I. Definition
The term aphasia has been coined for more than 100 years and there are various definitions of aphasia, with scholars offering different definitions of aphasia from their own observations, studies and theories of aphasia. Benson is the name of a person from whom many aphasia ratings are derived. Aphasia is an acquired language disorder that manifests itself when the patient is conscious, has no mental impairment, no severe cognitive impairment, no sensory deficit (decline or loss of hearing or vision), no muscle paralysis of the articulatory organs such as the mouth, throat, or tongue, and no ataxia, but cannot understand the speech of others or himself, cannot say what he wants to say, and cannot understand or write the words and phrases he could read or write before the illness.
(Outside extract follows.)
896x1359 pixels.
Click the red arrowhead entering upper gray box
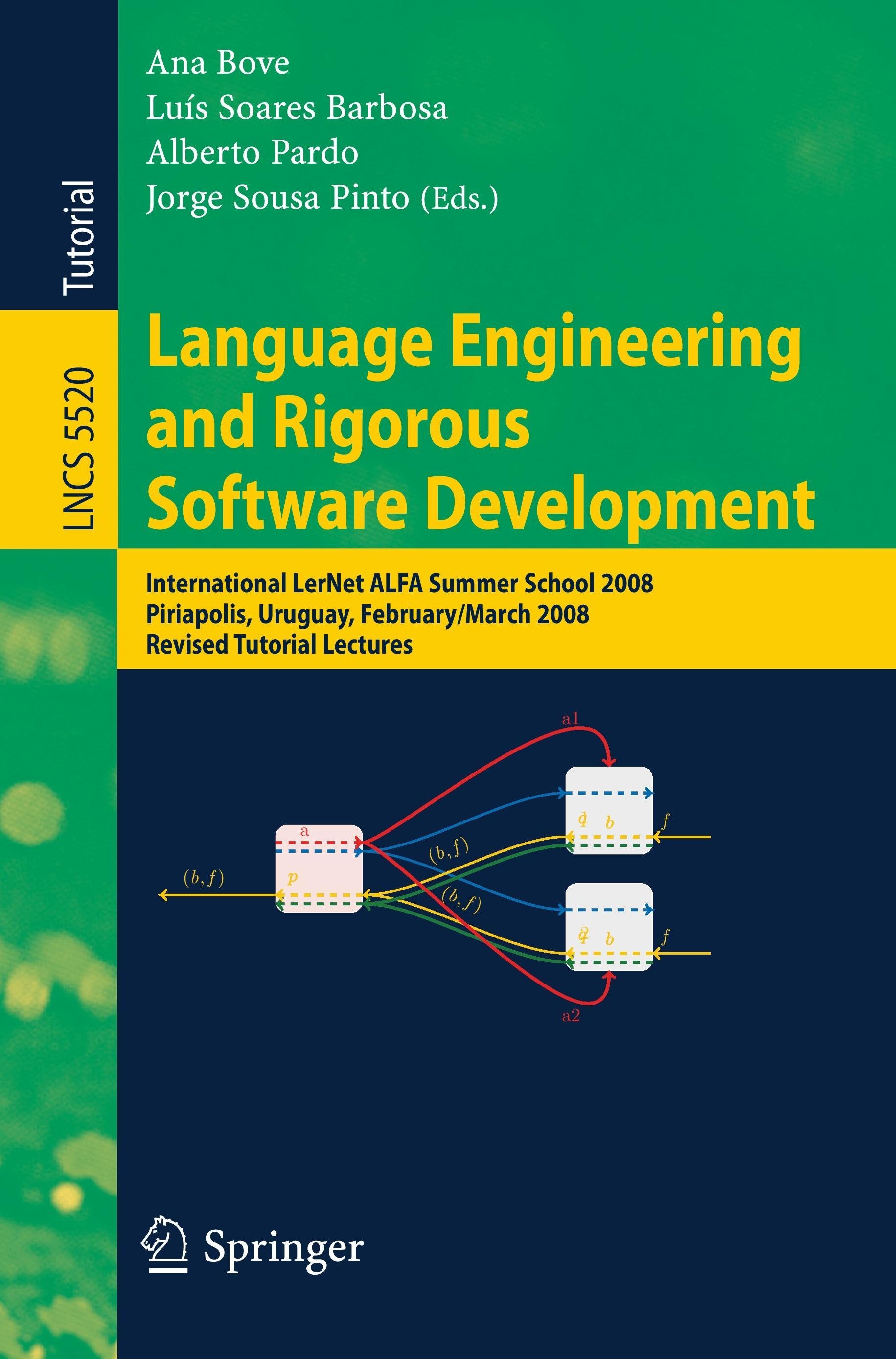[x=610, y=761]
In the vast majority of people, the left hemisphere of the brain is the dominant hemisphere. Generally speaking, aphasia is caused by lesions in the dominant hemisphere, but not all patients with brain injury will have aphasia, and even damage to the dominant hemisphere will not necessarily cause aphasia.
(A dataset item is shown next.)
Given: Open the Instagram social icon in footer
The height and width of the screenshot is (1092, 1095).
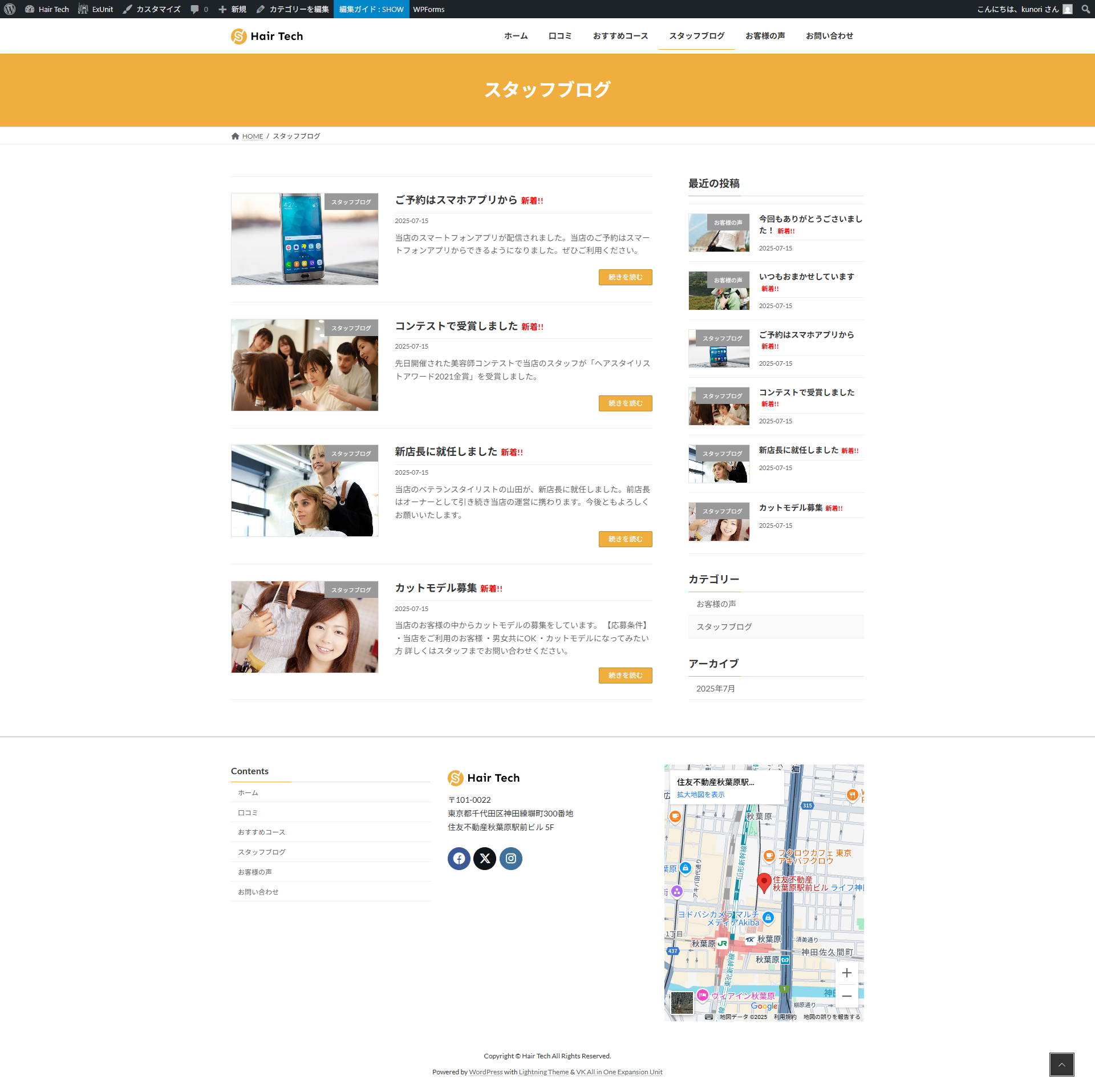Looking at the screenshot, I should [x=511, y=858].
They have language learning difficulties due to congenital or early childhood illnesses, and language functions are not acquired; they have language dysfunction but cannot be called aphasic. Disorders of consciousness such as coma and delirium, as well as psychiatric symptoms such as muteness and defiance, and language disorders due to ordinary mental retardation are not considered aphasia. Disorders of peripheral sensory and motor organs such as lesions of the visual and auditory organs that result in difficulty in hearing and reading should not be confused with disorders of spoken and written comprehension. Difficulties in writing due to physical motor disorders or phonological problems due to paralysis of the phonological organs such as the larynx, tongue, and lips are not part of aphasia, although they are both difficulties in language expression. Aphasia also generally does not include perceptual, learning and memory disorders unless they specifically infringe on speech symbols.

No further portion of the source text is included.